The End-to-end Testing of asychronous systems
Estimated read time: 25 min
Technical level: Advanced
What you’ll learn: How to build hybrid automation plans in an asynchronous context.
Ideal profile(s):Tester, Developer, Automation Specialist
Author: Dorian Cransac (exense GmbH)
If you just google "asynchronous testing" or "event-driven testing", you'll find a lot of content that will teach you how to test code that is inherently asynchronous, such as in javascript applications and UIs in general. The purpose of this article is different however: what we're about to discuss here goes far beyond developer test suites. Instead, we're going to look at asynchronous systems from an end-to-end perspective and we will draw from experience gained across a variety of IT environments to examine the needs and challenges posed by these systems.
Context
Over the years, we’ve frequently come across scenarios in which a series of services are used by some sort of client, such as a web browser controlled by a human or a scheduled batch process, followed by the triggering of some asynchronous process. As explained in detail in our glossary, asynchronous processing introduces a set of issues which make building end-to-end simulations difficult.

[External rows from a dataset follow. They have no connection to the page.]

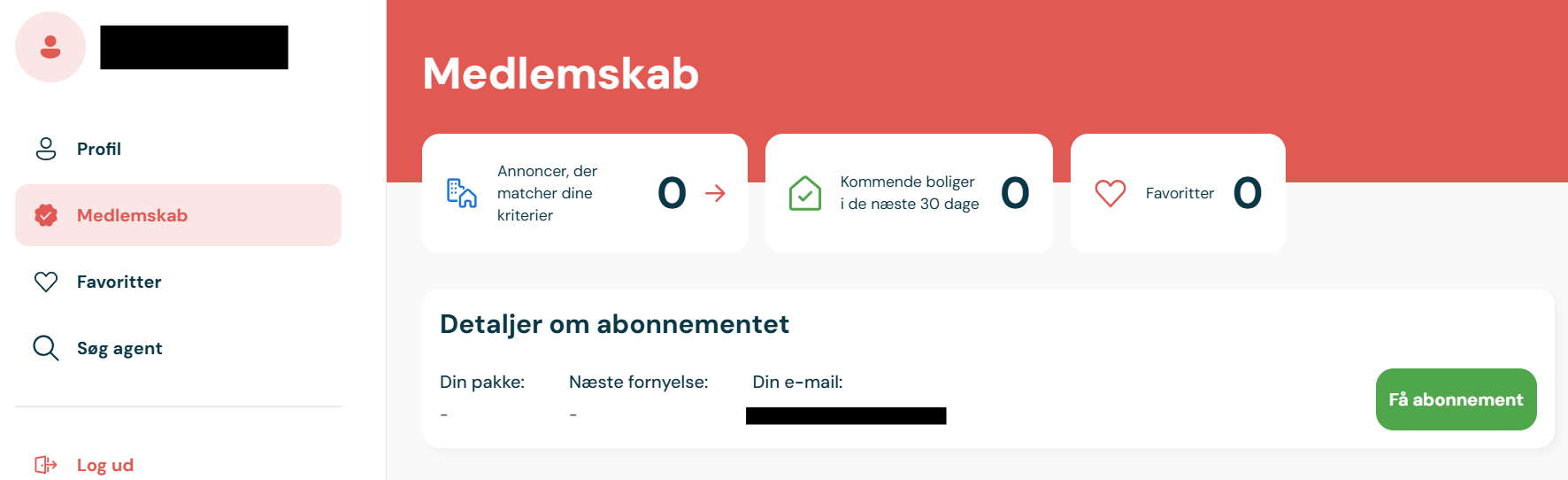1568x480 pixels.
Task: Click the building icon in matching ads card
Action: pyautogui.click(x=462, y=193)
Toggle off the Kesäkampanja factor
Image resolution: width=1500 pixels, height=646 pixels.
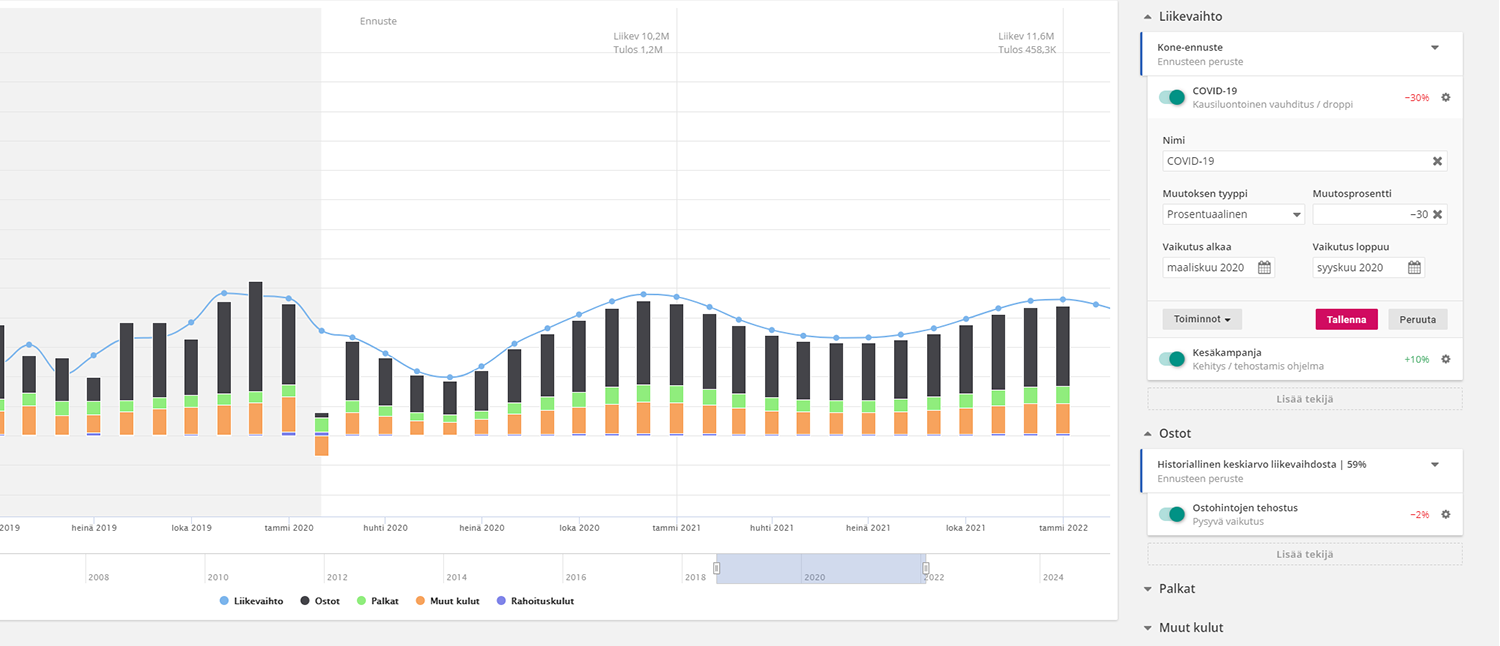tap(1172, 359)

When attempting to replicate the client’s behavior, end-to-end testers will want to actively poll some criterion or exit condition in order to find out about the end of the scenario. For instance, testers will want to wait for the appearance of a file in a folder or the presence of a new record in a database before verifying certain hypotheses. In other cases, such as cases involving callbacks, some code on the server’s side will actively push information back to the client and so, server & client roles will be “switched”, at least temporarily.
This last case can be particularly difficult to deal with. As the impersonator of the client, testing tools do not generally provide semantics for receiving requests or events. Implementation of service mocks can also be difficult and the integration layer between the mock and the test plan, very ugly.
In this article, we’re going to take an in-depth look at these different situations and we’ll make a case for a standard approach and an API in order to deal with these issues in a better way. If you’re not familiar with asynchronism, callbacks or events, you might want to take a quick look at this small glossary at the end of the article. It contains my own definition for each of these terms.
Real-world cases
Let’s look at a series of real-world asynchronous scenarios posing non-trivial challenges.
Server callback
The first case involves a callback. In this situation, client and server trade roles for a moment, meaning that at some point in the scenario, the initiator of the workflow is supposed to hang and wait for an incoming request from the server.
Illustrated in the figure above are a couple of synchronous calls made to a service bus (ESB), these could be HTTP calls or any sort of request-response protocol. After a response to sync_request_2 is sent, client and server roles are switched: the application server technically becomes a client and calls an endpoint on the client’s side (see the “Server endpoint” box on the figure).
This step of the scenario can be problematic for most E2E testing solutions as it requires for the simulated client:
- to wait for an unknown amount of time for the callback to take place
- to be able to receive the call (deploying a server context and waiting for incoming requests)
- to mock a specific business endpoint in order to return a meaningful response to the server
- to resume with the scenario upon reception of the request
Push notification
In this second situation, aynchronism is caused by the creation and reception of an event in the form of an Android Push notification. Notifications are pushed from the internal IT infrastructure to a third-party in the Internet public zone (Google Firebase servers), and then received by emulated Android devices in a third-party cloud system, also reachable over the public zone.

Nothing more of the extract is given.